_Assignment_: Restate word for word the lines of the entries below, starting with the line that holds "Task: Click the 7.02588 current price label" and ending with the line that holds "The height and", and no others.

_Supplied information_:
------------------------

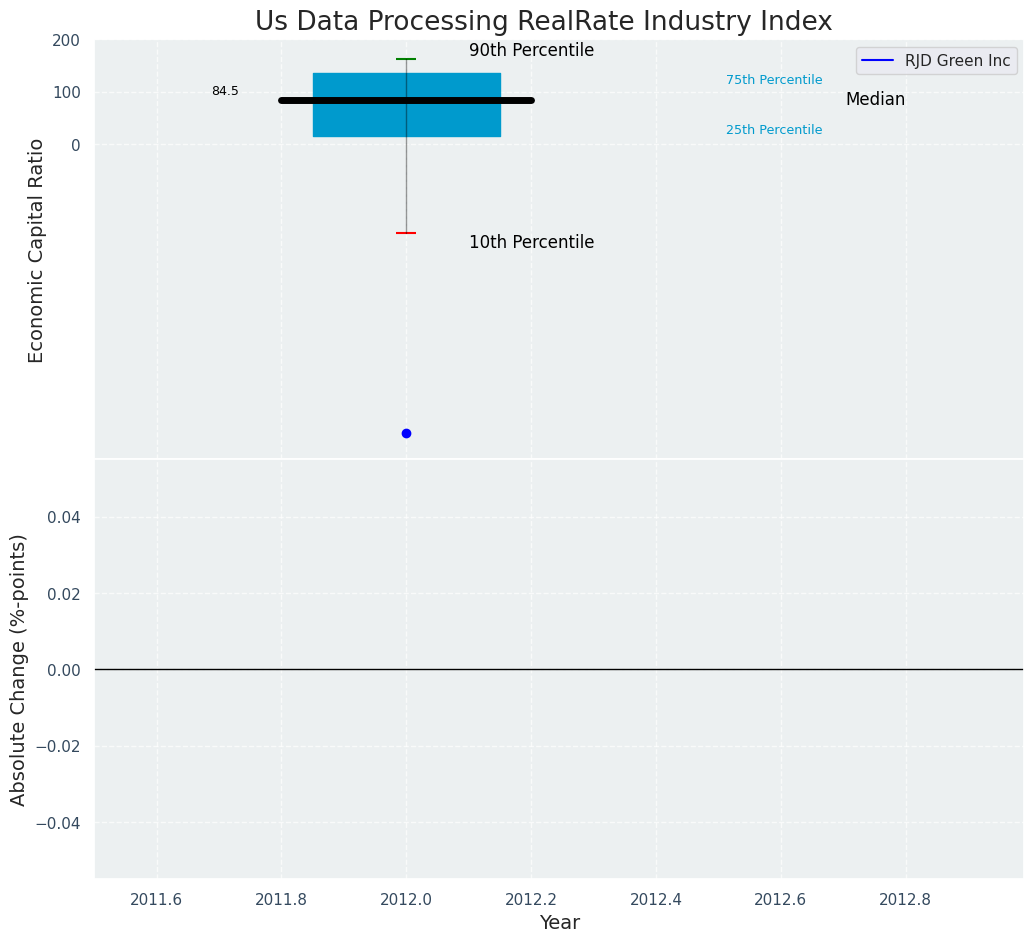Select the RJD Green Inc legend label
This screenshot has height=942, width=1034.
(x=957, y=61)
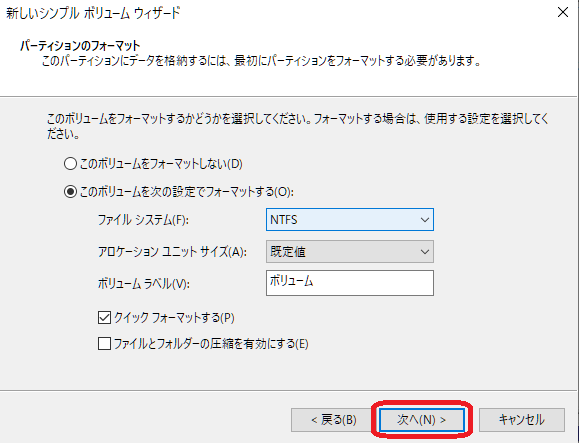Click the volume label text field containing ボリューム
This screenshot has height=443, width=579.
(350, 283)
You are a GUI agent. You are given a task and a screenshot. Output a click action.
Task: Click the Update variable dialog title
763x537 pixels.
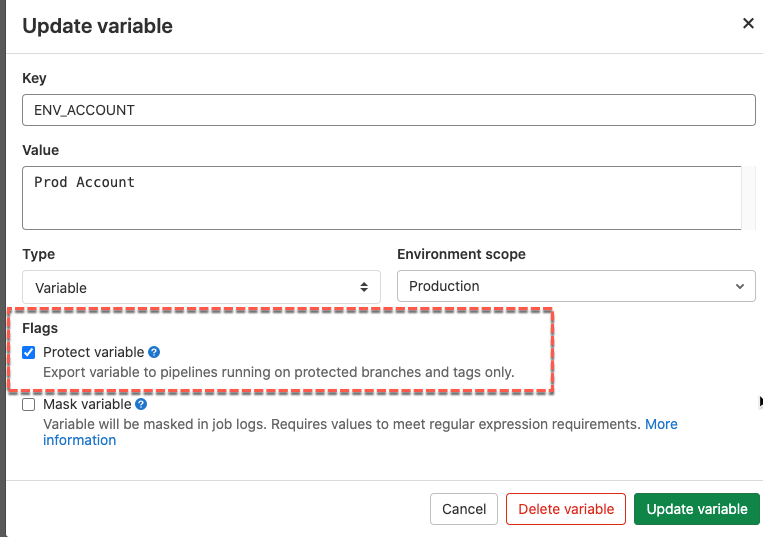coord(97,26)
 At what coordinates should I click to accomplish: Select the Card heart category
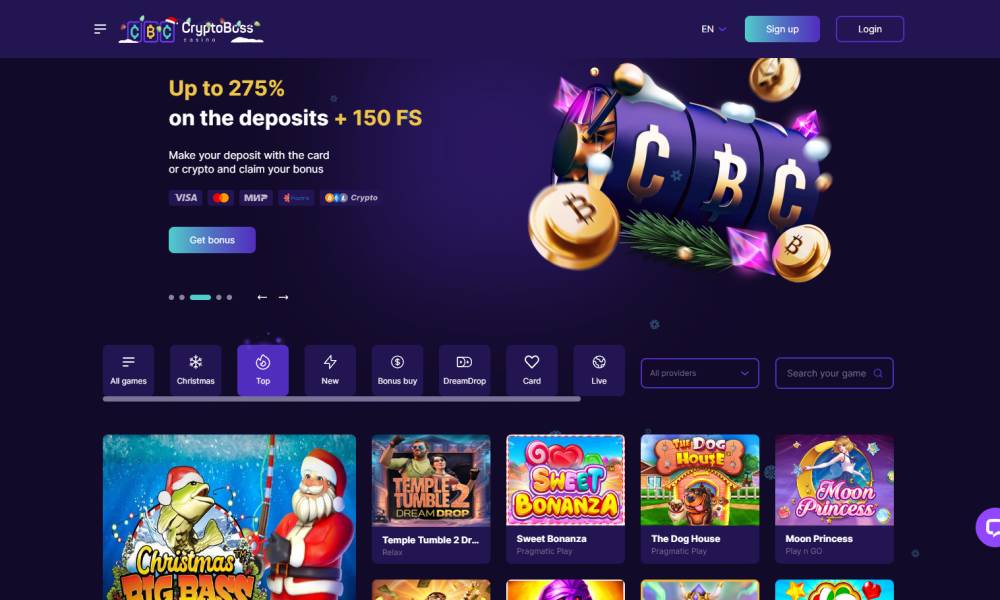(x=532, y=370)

------------------------

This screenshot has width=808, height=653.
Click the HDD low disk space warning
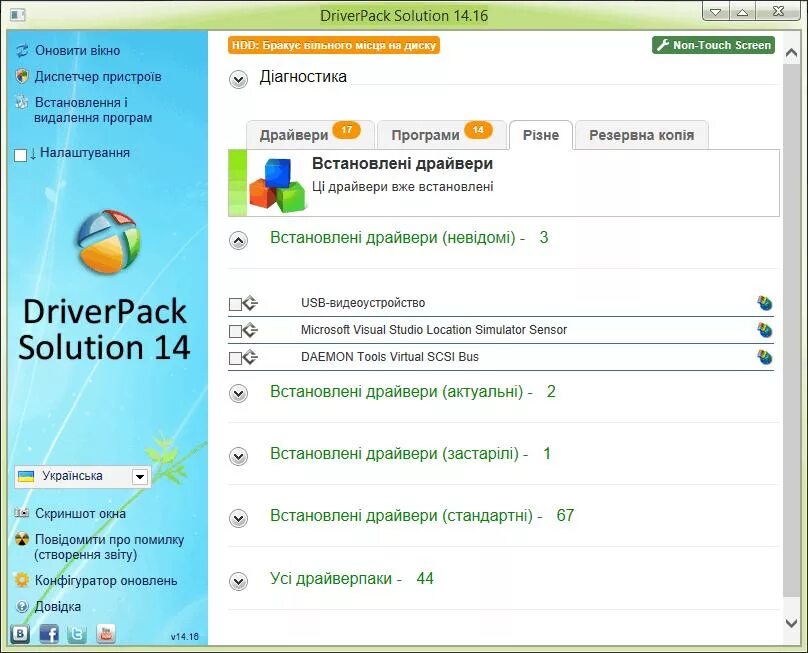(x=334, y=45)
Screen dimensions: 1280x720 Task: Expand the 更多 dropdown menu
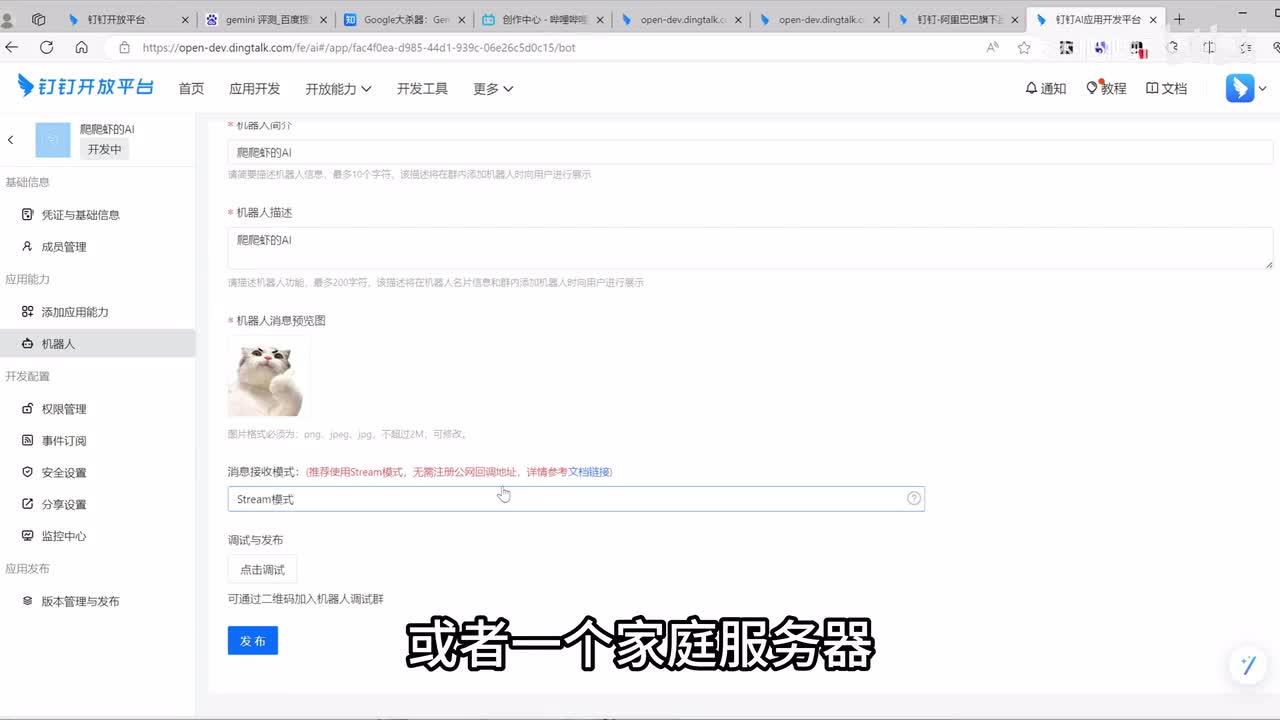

------------------------

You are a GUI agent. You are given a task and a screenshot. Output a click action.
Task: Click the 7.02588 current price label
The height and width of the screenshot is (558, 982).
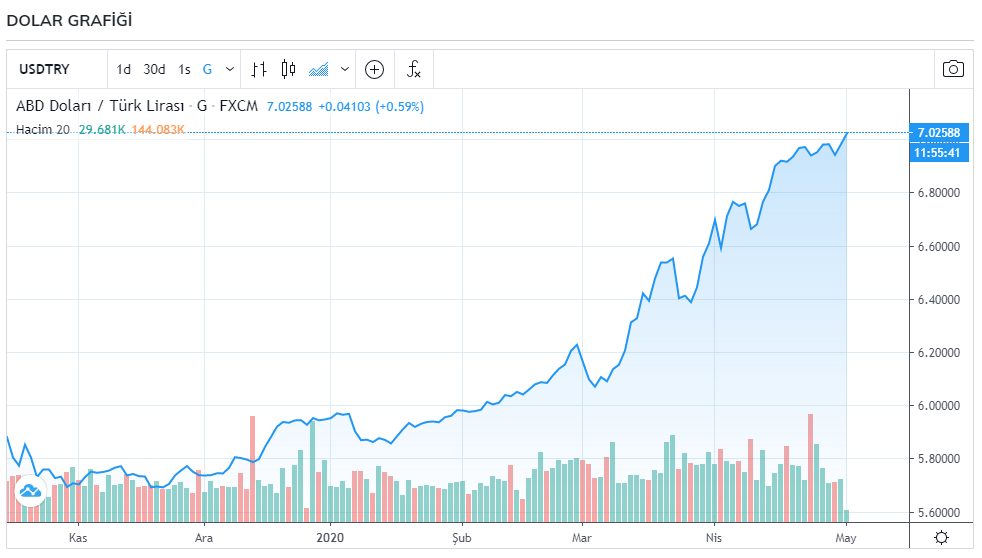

------------------------

_Answer to the problem_:
Task: Click the 7.02588 current price label
The height and width of the screenshot is (558, 982).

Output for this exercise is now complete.